Sleep management intervention for shift workers and their employers

Lead Research Organisation: University of Warwick
Department Name: Warwick Medical School

Abstract

Describe the research in simple terms in a way that could be publicised to a general audience. If awarded, this will be made publicly available, and applicants are responsible for ensuring that the content is suitable for publication.? 4000 characters, including spaces and returns



Many office-based jobs follow a Monday-Friday 9-5 working pattern that matches up with the natural day-night, light-dark cycle. However, some jobs such as healthcare, farming, manufacturing, transport, and military, require different working hours, and 15-20% of working people in the UK work non-standard or shift work hours. Working in shifts and having to sleep and be awake at different times can mean lower quality sleep and struggles with alertness and concentration when awake. One in three shift workers are affected by insomnia symptoms. These symptoms include difficulty falling asleep, fatigue, excessive sleepiness when required to stay awake and emotional problems such as irritability. All of this has a big impact on shift-workers' mental and physical health and can impact wider safety factors such as contributing to more accidents at work or on the roads.



In the UK, around 75% of adults are in employment and spend on average a third of their waking hours working, making the workplace a good place to deliver support. The objective of this study is to create a new sleep management intervention to prevent sleep problems developing. The intervention will be created with the help of people working shifts and their employers and will be delivered through the workplace to new starters or current staff. The programme will be for all staff working shifts, whether they have existing problems with mental health and sleep or not. The intervention will aim to provide them with the skills and knowledge to manage their sleep and prevent problems developing.

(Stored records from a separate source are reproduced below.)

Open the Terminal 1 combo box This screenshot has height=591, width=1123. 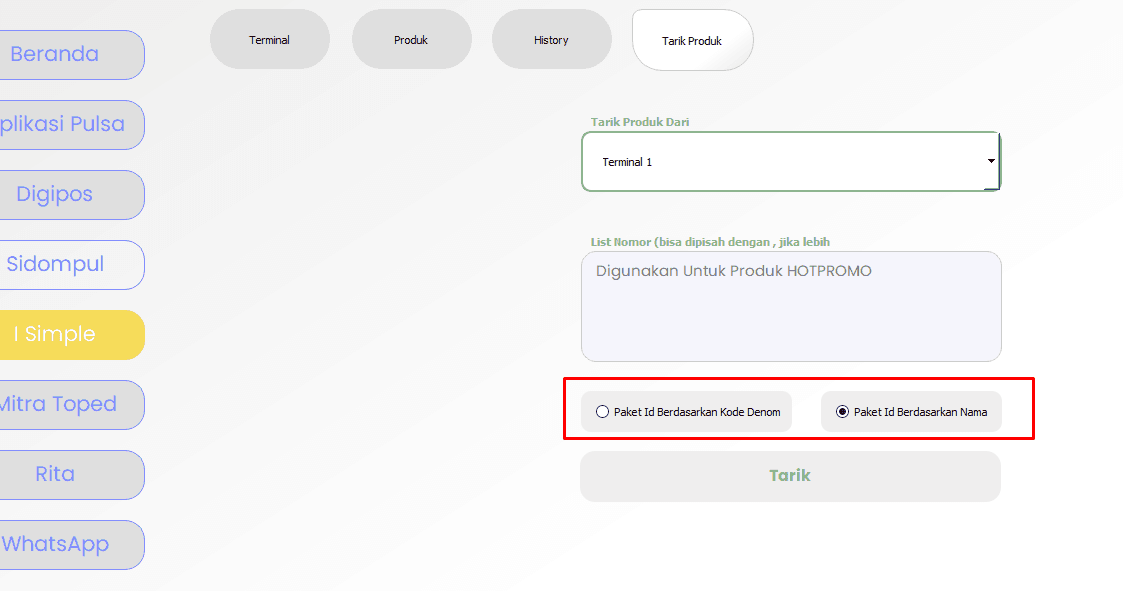(x=780, y=162)
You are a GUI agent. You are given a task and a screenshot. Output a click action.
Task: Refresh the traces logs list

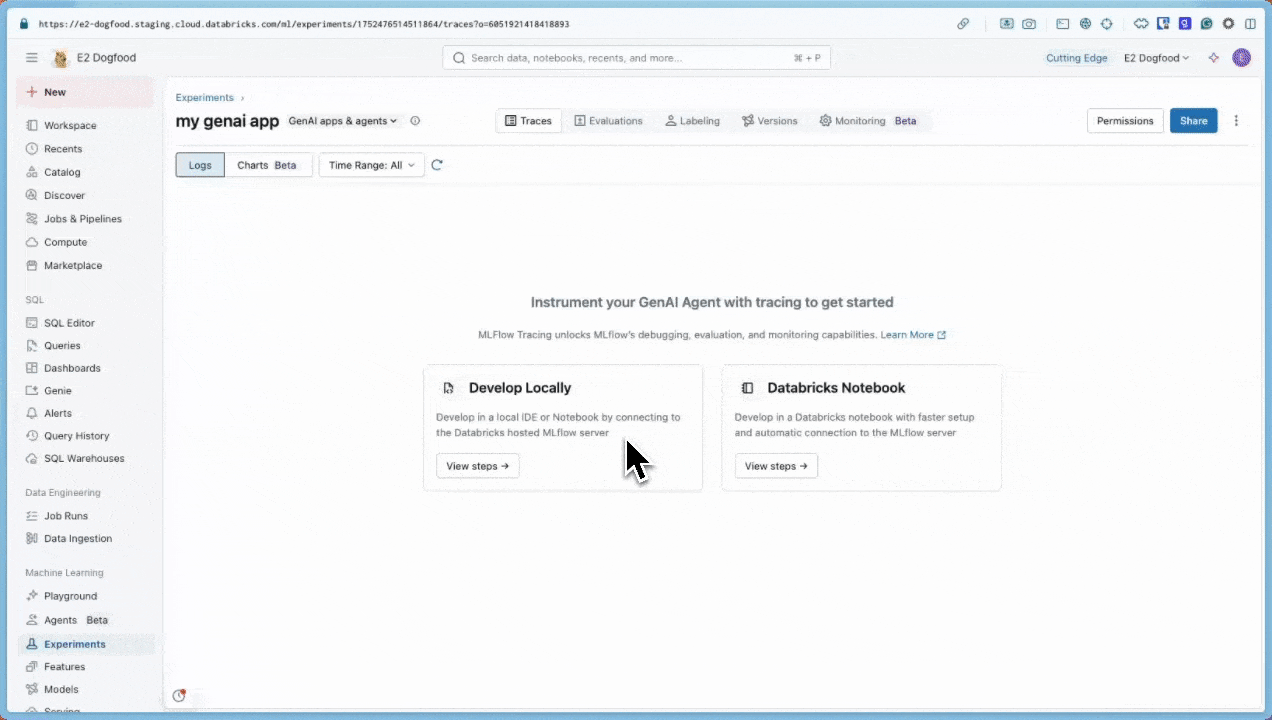point(437,165)
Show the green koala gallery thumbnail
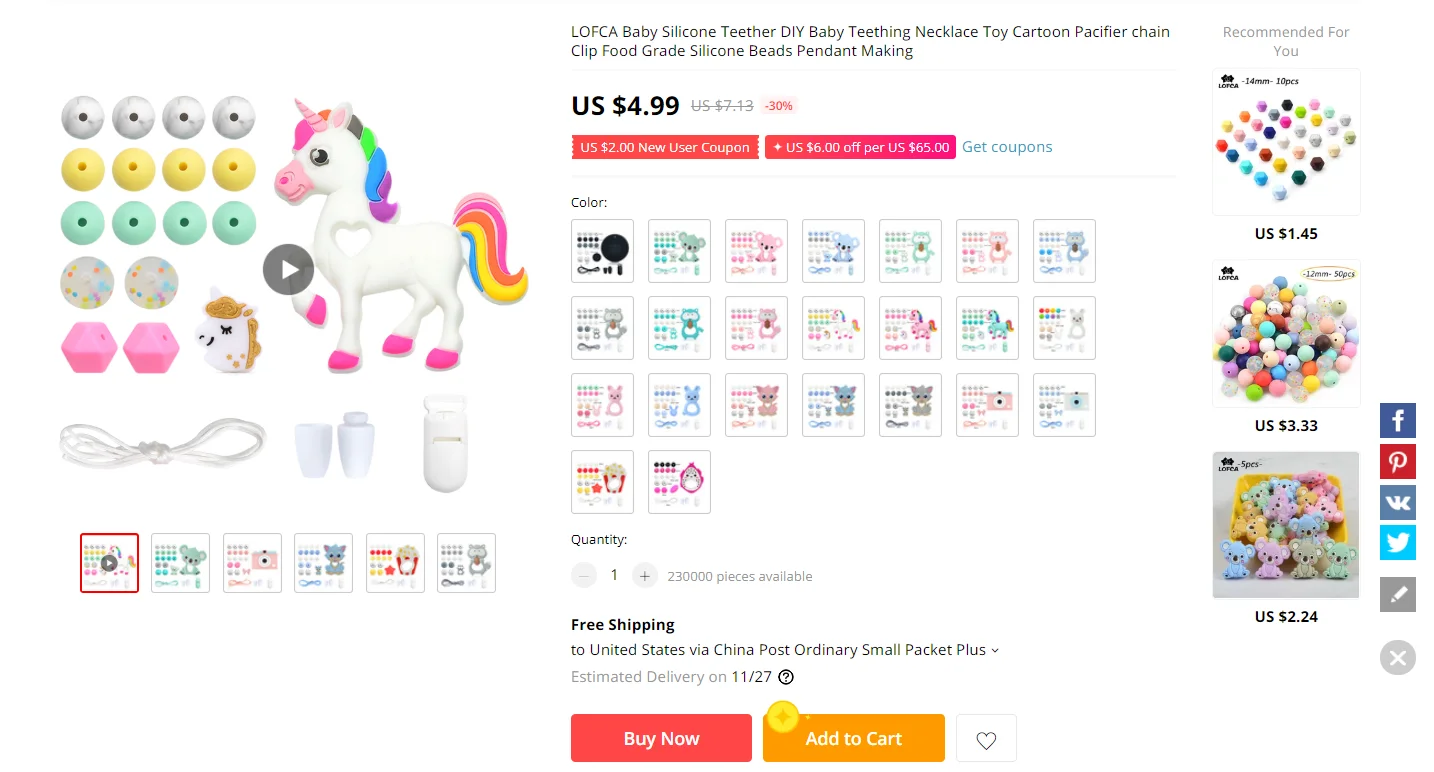This screenshot has height=772, width=1434. point(181,563)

Research shows that women, older people, and people from socially or economically challenged backgrounds are more likely to have insomnia. We will ensure that those we recruit to help us with this work are diverse so that project outputs are relevant and can benefit all those affected.

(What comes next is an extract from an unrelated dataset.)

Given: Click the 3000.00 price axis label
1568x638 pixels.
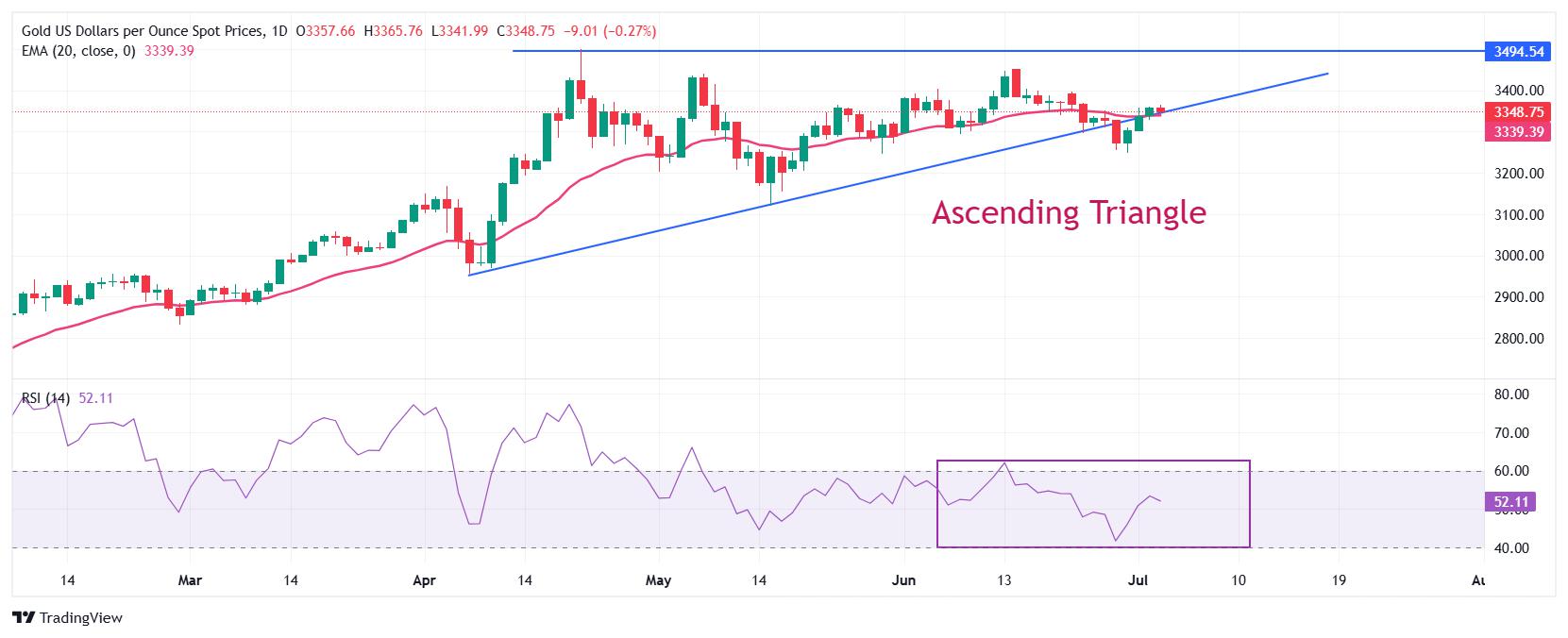Looking at the screenshot, I should click(1519, 256).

To create the programme, we will develop a theory of change to describe what it is about shift work that actually impacts sleep. We will define the ways in which the intervention can impact those factors, and the things we will measure in order to see if the intervention has worked in the way we expected. We will recruit shift workers and employers to help us create the intervention from those we already work with in the Midlands Engine region of the UK. Our team's experience in creating and delivering sleep interventions (e.g., for people with chronic pain, and people working non shift hours) will be combined with existing evidence about the behaviours that affect sleep health to produce the intervention with our partners.



We will create the content with shift workers during several workshops. Different groups of workers will be asked to review the content created to make improvements and make sure the intervention is easy to understand and follow. To make sure the final intervention is practical for employers to offer, we will also discuss delivery challenges with both employers and staff. A focus group and interviews with employers will aim to improve their awareness of how best to address mental health and sleep problems for shift-work employees. A training handbook will also be developed for employers, which will help guide the delivery of the programme after the research development has finished.

Technical Summary

Describe the research in a manner suitable for a specialist reader. If awarded, this content will be made publicly available, and applicants are responsible for ensuring that the content is suitable for publication.? 2000 characters, including spaces and returns



Shift work can disrupt the brain and body's "biological clock" which normally promotes daytime alertness and night-time sleepiness. This causes misalignment between the homeostatic and circadian pacemaker (desynchronisation between the biological clock and the natural day-night environmental cycles) which reduces quality and duration of sleep and cause impaired alertness during the night shift. In fact, one in three shift workers report having at least one clinically relevant sleep disorder, with 8-32% of shift workers suffering from shift work sleep disorder, suggesting a public health concern that needs addressing.



The objective is to co-produce and develop an early intervention sleep management programme for delivery to shift-worker populations regardless of the presence or absence of any existing mental health or sleep problems. The intervention will aim to provide populations of shift workers with the skills and knowledge to manage their sleep and prevent clinical problems developing. According to a Labour Force Survey in the UK, 75.5% of adults are in employment, on average spending a third of their waking hours in the workplace, making the workplace a strategic setting to deliver population-based interventions.



We will develop a theory of change and model processes and outcomes of the proposed intervention. We will recruit shift workers and employers as part of our stakeholder group from our existing employer network in the Midlands Engine region of the UK. To ensure representative results, stakeholder groups will be diverse in terms of socioeconomic background, ethnicity, age group, and gender.



Based on theories for sleep health behaviour, and the team's experience of co-production and expertise in developing and delivering sleep intervention programmes for other populations and in different settings, we will co-produce a shift-work specific preventative intervention for the workplace that can have significant changes at the population level.